Listed entries ▸
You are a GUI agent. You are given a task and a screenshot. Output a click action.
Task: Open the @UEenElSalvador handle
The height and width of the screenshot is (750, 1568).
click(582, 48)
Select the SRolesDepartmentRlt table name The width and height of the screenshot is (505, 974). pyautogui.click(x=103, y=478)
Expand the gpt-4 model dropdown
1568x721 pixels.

What to do ▸
Exact copies of every record above are required.

Task output ▸
You are a GUI agent. You are given a task and a screenshot. Output a click action.
Task: Open the @UEenElSalvador handle
The height and width of the screenshot is (750, 1568).
click(582, 48)
Select the SRolesDepartmentRlt table name The width and height of the screenshot is (505, 974). pyautogui.click(x=103, y=478)
Expand the gpt-4 model dropdown
1568x721 pixels.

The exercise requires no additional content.